I'm going to create some command line tools that make use of some large library DLL's. For security reasons I plan to embed the DLL's in the command line's EXE.
Example:
Suppose the CL's (command line tool) functionality is to just copy a file from A to B. The procedure to do this is included in a 100MB library DLL. If I would just take out the lines of code from the DLL and paste them in the CL's code then the CL would only be 10Kb.
But I don't want to do that, so I embed the full library in the CL's EXE, which will make it 101MB in size.
Please be aware that the above is just an example. I once read somewhere (cannot remember where) that Windows would only use the part of the EXE that's actually used. So if that's true then it shouldn't matter if the EXE size is 10Kb, 100MB or 1GB. I don't know if that is true, so that's why I'm asking this question.
I own the code of the DLL, so if the best solution is to not include the whole DLL but just only link to or include those code files, of the DLL project, that are used by the CL then I will go that way.
So the question is: will the 10Kb CL run faster and consume less memory than the 101MB CL?
First of all, if you're embedding the extra dll into the executable for security reasons, then don't.
If the program can unpack it, anyone else cans, so you're only fooling yourself if you think this will improve security, unless it is job security you're talking about.
Secondly, I suspect the underlying question here is quite a bit harder to answer than others might think.
If you had used a regular non-managed executable and a non-managed dll, then portions of those files would be reserved in memory space when you start the program, but only the actual bits of it you use will be mapped into physical memory.
In other words, the actual amount of physical memory the program would consume would be somewhat proportional to the amount of code you use from them and how that code is spread out.

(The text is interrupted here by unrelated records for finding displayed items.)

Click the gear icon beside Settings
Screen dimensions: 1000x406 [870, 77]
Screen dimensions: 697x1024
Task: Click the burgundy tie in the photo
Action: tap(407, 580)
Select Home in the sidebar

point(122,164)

I say "somewhat" because paging into physical memory is done on a page basis, and pages have a fixed size. So a 100 byte function might end up mapping a 4KB of 8KB page (I don't recall the sizes of the pages any more) into memory. If you call a lot of such functions, and they're spread out over the address space of the code, you might end up mapping in a lot of physical memory for little code.
When it comes to managed assemblies, the picture changes somewhat. Managed code isn't mapped directly into physical memory the same way (note, I'm fuzzy on the details here because I don't know the exact details) because the code is not ready to run. Before it can be run it has to be JITted, and the JITter only JITs code on a need-to-jit basis.
In other words, if you include a humongous class in the assembly, but never use it, it might never end up being JITted and thus not use any memory.
So is the answer "no", as in it won't use more memory?
I have no idea. I suspect that there will be some effect of a larger assembly, more metadata to put into reflection tables or whatnot.
However, if you intend to place it into the executable, you either need to unpack it to disk before loading it (which would "circumvent" your "security features"), or unpack it into memory (which would require all of those 100MB of physical memory.)
So if you're concerned about using a lot of memory, here's my advice:
Try it, see how bad it is
Decide if it is worth it
And don't embed the extra assembly into the executable
Will the smaller one run faster and consume less memory? Yes.
Will it be enough to make a difference? Who knows? If done wrong, the big one might take up about 100MB more memory (three guesses where I got that amount from)
But it sure seems awfully silly to include 100MB of 'stuff' that isn't needed...
EDIT: My "Yes" at the top here should be qualified with "infinitesimally so", and incidentally so. See comments, below.